Leading up to our departure, I was consumed with anxiety. It devoured my thinking and pulsed through my body with every breath I took. The Unknown has always sparked my nerves and quite frankly inhibited many opportunities I have been given in life. About a week before our endeavor, I contemplated backing out of the trip, and had there not been a financial obligation, I would have. Thankfully—and I deeply mean that—I decided to pull myself together and get on that first plane of many towards the biggest adventure of my life thus far. Needless to say, after not having a panic attack, contracting deep vein thrombosis, or dying, I was pumped for the rest of the trip.
We landed in Nepal on January 7. My morale skyrocketed after meeting Claire, a representative for PEPY Tours https://www.facebook.com/pepytours, which was the company we worked with. She was so genuinely excited to see all of us that the difficulties of traveling seemed to fade away. That night, Claire and two other PEPY workers led a few ceremonies to help connect us to Nepal and each other. It’s difficult to express how meaningful this night was for me. To be able to shed away all the walls that are built up when surrounded by peers and just simply be vulnerable with each other was amazing.
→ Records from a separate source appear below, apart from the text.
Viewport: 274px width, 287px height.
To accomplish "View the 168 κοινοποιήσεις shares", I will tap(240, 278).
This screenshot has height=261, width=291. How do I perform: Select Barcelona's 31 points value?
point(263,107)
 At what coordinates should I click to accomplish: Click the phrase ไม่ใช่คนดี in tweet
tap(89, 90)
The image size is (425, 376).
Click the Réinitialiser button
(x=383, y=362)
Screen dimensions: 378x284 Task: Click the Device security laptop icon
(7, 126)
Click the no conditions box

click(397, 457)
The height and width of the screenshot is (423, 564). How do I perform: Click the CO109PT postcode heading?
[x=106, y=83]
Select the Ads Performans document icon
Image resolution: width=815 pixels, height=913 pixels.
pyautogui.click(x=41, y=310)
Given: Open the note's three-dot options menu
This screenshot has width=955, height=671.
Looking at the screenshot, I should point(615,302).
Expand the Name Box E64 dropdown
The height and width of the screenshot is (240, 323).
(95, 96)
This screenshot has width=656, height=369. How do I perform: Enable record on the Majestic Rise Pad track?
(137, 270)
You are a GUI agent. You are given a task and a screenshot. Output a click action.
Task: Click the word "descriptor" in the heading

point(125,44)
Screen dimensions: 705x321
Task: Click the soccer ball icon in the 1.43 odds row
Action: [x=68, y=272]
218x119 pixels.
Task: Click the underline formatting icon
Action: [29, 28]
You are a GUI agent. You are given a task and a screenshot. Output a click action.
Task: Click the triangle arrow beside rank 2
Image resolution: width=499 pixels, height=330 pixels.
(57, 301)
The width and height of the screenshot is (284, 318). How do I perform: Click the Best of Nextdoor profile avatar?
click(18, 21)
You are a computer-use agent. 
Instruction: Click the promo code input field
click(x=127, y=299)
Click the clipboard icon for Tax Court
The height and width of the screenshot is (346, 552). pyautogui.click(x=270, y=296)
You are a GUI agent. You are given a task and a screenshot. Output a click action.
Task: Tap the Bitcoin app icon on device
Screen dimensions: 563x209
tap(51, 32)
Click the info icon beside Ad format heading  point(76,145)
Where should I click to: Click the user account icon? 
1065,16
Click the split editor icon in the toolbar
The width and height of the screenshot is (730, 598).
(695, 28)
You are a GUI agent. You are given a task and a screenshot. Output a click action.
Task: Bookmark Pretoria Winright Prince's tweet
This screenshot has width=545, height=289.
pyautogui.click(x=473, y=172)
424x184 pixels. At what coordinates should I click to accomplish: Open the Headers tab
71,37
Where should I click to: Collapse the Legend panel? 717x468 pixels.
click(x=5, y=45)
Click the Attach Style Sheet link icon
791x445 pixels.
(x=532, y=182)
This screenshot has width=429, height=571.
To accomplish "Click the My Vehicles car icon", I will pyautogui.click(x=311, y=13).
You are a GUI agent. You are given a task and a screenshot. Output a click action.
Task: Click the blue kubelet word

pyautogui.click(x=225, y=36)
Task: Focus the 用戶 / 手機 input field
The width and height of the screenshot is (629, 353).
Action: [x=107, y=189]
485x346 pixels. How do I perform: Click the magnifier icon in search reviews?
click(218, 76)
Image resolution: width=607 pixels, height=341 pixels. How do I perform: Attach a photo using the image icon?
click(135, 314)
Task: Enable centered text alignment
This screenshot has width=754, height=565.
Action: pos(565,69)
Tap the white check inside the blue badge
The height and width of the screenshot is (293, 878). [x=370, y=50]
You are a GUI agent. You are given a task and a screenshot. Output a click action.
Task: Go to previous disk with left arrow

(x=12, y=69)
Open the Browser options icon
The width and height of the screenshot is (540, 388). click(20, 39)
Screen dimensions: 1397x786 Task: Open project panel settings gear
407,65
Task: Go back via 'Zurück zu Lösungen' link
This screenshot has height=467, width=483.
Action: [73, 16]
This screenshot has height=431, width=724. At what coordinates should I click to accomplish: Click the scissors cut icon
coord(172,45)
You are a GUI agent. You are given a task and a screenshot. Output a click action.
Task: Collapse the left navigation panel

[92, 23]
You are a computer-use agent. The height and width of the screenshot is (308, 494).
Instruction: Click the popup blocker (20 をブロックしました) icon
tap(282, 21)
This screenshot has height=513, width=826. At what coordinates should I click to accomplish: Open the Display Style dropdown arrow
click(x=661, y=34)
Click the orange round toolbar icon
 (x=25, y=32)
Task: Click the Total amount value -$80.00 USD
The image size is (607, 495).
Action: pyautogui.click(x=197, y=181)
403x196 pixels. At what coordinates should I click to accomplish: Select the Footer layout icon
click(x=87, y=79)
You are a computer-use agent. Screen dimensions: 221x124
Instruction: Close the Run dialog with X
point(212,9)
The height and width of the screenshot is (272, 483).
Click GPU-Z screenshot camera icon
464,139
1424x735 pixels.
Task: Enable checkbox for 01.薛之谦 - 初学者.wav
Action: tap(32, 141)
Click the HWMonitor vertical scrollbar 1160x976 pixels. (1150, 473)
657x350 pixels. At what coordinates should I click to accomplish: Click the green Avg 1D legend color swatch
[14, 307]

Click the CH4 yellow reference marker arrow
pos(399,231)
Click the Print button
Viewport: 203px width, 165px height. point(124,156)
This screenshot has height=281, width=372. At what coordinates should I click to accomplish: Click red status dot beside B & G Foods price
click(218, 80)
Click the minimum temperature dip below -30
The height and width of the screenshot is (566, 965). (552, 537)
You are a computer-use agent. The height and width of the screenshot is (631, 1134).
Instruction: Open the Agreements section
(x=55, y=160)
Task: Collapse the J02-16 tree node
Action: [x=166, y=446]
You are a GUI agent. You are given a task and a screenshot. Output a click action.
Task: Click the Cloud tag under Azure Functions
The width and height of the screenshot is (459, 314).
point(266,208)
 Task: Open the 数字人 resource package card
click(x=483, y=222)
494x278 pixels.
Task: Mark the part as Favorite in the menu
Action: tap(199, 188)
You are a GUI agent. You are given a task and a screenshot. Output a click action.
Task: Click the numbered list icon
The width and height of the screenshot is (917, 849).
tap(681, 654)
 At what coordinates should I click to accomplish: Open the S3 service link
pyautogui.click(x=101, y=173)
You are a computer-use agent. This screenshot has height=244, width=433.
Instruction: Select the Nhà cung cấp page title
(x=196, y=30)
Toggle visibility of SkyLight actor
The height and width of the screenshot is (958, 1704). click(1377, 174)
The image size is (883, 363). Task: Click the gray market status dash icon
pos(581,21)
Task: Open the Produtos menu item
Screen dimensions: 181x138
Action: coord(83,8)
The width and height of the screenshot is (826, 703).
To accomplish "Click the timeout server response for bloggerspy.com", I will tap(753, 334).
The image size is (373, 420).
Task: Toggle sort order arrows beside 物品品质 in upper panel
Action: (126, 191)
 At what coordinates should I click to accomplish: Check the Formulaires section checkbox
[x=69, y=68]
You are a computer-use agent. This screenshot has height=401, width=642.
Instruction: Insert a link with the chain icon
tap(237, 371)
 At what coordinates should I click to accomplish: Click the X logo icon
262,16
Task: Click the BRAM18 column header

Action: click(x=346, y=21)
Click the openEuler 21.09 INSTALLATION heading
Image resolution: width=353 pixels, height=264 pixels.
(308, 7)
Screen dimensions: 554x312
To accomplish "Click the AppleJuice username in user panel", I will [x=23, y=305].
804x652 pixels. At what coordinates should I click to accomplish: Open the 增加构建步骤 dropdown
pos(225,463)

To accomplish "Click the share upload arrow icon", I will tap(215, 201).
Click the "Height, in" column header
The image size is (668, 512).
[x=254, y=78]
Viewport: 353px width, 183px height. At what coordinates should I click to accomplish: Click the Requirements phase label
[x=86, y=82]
We woke up early the next morning to begin our adventures. I can’t possibly fit in all the wonderful experiences that I was exposed to in this short article, but I want to touch on my time at the Ashram. For those unaware, an Ashram is a place of solace for orphans and troubled kids who have nowhere else to go. These children are able to live, eat, and attend school completely free in exchange for working within the community. All the Scholars were welcomed with open arms by the founder, Swami Ji. We were able to hear his life story and the story of the Ashram’s beginning. Swami Ji endured trials throughout his life that could cast a great shadow over mine; however, he stood resilient and proud of them. Clearly, he didn’t spend a second worrying about his past and the bad it held, but rather the positivity and good vibes of the people around him.
I have struggled for the longest time with not letting go of my past; it has haunted me for as long as I can remember, and it would have continued to haunt me had I never encountered the greatness of Swami Ji. His resilience inspired me to accept the past—accept that it happened and that it has shaped the person I am today—but to move on and accomplish great things with the time I have left. Spending a second worrying about the past is wasting a second in the present, and for this realization I want to seriously, greatly, and epically thank Swami Ji.
All that I have learned from my trip would not have been possible if it weren’t for Amarillo College and their investment in me as a student. This time in my life will forever be held close to my heart, and I can’t thank AC enough for that.